By: Marcela Homsany
Laying on her bed in a shoebox dorm room that looks out to someone else’s apartment, Eliane Moradi (SCW ‘25), an upper freshman in Stern College for Women, looks ahead at the decorations that scatter across the opposite walls of her single bedroom– a giant Italian flag and a variety of boarding tickets from her flights to and from Milan.
Eliane Moradi was born a triplet on February 25, 2002 in the Clinica Mangiagalli Fondazione in Milan, Italy. Her childhood was filled with visits to Great Neck to see her grandmother, activities in the local Jewish community, and lots of gelato. Going to a Jewish day school her entire life, Eliane expresses that despite her love for Italy, living there as a Jew specifically, was not without its difficulties. She notes, “Italy is not a country like Israel or the USA where the Jewish population is very normalized. Our school in Milan is not very big as we’re just a few people. We’re a small community. We have just a few Jewish friends, and we are used to living in a small community. Because of that, being in the United States, at the beginning was very overwhelming. Here there’s a huge community and a very wide range of Kosher products while in Milan, there is not.”
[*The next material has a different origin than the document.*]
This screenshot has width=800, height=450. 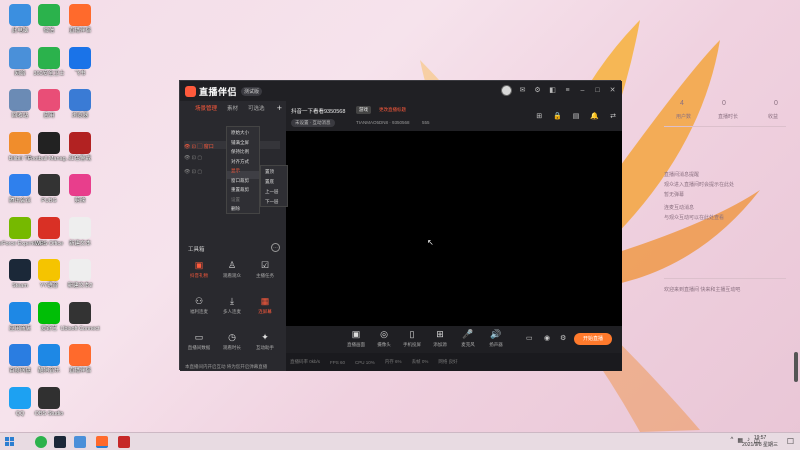 What do you see at coordinates (593, 339) in the screenshot?
I see `start-live-button: 开始直播` at bounding box center [593, 339].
Regardless of their size, the Jews in Milan are a target for attacks. Eliane recalls an attack that happened to a young boy returning home from his Bar Mitzvah classes. “When I was in high school, my friend’s brother was having his Bar Mitzvah at the time. He was walking with his bike, and a small, ganti-semitic gang stopped him. He was wearing a Kippah, so they asked him, “Are you Jewish?” and he said “Yes.” They then pulled his backpack and kicked him all at once. Fortunately, he was on his bike so he was able to escape.” The anti-semetic attacks in Italy have increased so much that Eliane no longer finds it safe to live there anymore. “I would never go back as much as I love Italy. I will never go back because being a Jew there is not easy. Being a Jew in Israel or in the United States is way easier than being a Jew in Italy. Also, there is a lot of anti-semitism, so I would feel more safe in Israel or in the United States.”
Yeshiva University has maintained itself as a safe haven for many international students like Eliane and has helped her adjust to life in America. She recalls: “At first, it was all very overwhelming. I would always come to New York for vacation, but it was never a place that I thought I could live in. Thank God, my sister was with me, so I wasn’t alone, and I’m very lucky that from the first day I met my friends I was very welcomed by everyone.” With initiatives like the Mechina Pathways Program, Eliane was able to meet people from all over the world who share her experiences with anti-semetism, moving to America, and growing religiously. “The most important thing for me that I think made me feel very comfortable from the beginning, is that I met international friends that have gone through this process, so we understand each other,” says Eliane Moradi (SCW ‘25).
While at YU, Eliane has slowly cultivated her Judaism, making positive changes to her otherwise traditional background. “Since I moved to YU I feel like I’m more attached to my religion. When I came here, I wasn’t sure about it, and I’m still not really sure but I’m working on it. I didn’t eat strict Kosher, I just ate Kosher meat but not Kosher dairy. I’m now starting to also eat Kosher dairy. YU is helping me know/understand that I want to become Shomer Shabbat and in general, live a more religious lifestyle.”
With three more years to go, Eliane Moradi is excited to see what YU has in store for her, as she continues to adapt, grow, and improve her new life in America.